Use other services for machine learning

  • 4/11/2018

Thought experiment answers

This section contains the answers to the thought experiment.

  1. ReLU, because it does not suffer from the vanishing gradient problem. Sigmoids are the default activation function in neural networks created by Net#, but you can change it for tanh activations. However, ReLUs cannot be used in Net#; that is one of the reasons that makes Net# not suitable for building deep neural networks.

  2. Although we consider images to be unstructured data because they are not in the form of a table, such as the database tables we are used to handle, in a certain way they are structured. An image has pixels correctly organized in two dimensions: width and height. The proximity of the pixels helps us to identify what appears in the image. Data in table form is very well structured, but they are not structured in the way that the pixels of an image do (nearby columns in the table do not provide extra information) so that no advantages can be seen when applying deep neural networks with convolutions (CNN).

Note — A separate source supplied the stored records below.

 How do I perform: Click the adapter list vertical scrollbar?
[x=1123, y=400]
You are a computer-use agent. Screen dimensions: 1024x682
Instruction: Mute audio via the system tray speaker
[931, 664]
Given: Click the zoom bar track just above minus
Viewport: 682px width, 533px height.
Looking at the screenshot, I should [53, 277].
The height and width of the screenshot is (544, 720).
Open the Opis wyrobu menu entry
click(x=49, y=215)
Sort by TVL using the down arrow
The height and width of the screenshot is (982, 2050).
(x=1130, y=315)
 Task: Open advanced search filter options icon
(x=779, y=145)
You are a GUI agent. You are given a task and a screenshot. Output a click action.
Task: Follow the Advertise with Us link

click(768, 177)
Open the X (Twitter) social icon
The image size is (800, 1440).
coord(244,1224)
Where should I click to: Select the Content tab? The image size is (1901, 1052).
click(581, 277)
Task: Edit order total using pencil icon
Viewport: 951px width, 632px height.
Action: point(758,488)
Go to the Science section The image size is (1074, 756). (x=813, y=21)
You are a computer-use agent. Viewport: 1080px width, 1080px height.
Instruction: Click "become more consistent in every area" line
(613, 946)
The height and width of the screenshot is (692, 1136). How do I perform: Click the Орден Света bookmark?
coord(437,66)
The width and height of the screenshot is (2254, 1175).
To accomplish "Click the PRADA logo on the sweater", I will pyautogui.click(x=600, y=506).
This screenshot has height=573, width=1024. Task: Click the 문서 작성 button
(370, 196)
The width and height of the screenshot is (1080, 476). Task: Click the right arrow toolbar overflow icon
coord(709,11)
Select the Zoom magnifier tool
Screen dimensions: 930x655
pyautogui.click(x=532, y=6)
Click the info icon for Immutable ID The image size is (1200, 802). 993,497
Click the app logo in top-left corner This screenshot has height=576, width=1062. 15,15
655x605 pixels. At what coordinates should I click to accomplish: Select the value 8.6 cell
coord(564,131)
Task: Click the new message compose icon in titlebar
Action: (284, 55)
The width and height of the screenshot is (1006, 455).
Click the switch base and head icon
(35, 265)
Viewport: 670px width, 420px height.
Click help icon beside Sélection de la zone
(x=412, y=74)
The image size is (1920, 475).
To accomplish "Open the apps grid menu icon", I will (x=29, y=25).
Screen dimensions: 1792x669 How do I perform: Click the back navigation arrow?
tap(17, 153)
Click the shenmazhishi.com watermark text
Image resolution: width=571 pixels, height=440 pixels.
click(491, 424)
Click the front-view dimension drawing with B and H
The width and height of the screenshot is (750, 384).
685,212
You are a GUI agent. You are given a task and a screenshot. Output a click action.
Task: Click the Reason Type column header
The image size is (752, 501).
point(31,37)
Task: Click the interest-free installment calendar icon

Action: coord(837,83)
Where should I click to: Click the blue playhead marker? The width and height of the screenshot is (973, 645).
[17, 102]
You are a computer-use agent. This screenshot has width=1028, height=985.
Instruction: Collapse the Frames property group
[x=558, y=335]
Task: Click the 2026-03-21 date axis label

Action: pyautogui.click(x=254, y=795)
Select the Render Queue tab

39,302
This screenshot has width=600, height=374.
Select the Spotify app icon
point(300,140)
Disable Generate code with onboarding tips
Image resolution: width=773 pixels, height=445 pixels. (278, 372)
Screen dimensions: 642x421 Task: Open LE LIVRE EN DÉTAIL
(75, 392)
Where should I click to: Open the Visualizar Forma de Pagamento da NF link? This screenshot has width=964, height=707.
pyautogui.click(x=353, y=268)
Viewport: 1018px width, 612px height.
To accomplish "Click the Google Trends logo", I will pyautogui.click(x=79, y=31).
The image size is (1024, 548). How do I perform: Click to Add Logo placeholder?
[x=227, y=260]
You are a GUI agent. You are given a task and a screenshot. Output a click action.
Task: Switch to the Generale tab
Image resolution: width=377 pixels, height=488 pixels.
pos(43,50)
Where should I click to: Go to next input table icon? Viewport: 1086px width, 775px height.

    When we talk about tabular data, fully connected neural networks work well but do not usually provide better performance than a SVM, random forest or xgboost, and if you add that they are computationally expensive to train and difficult to fine tune, they end up being less used in this type of problems.

    So, task B is best suitable for deep learning.

  3. The correct order is A, C, B.

  4. See Skill 4.3 Perform data sciences at scale by using HDInsight.

  5. You must create a temporal table using that DataFrame:

    df.registerTempTable("MyTable")

    And make the SELECT to that table:

    %%sql
    SELECT * FROM MyTable
  6. See Skill 4.4 Perform database analytics by using SQL Server R Services on Azure.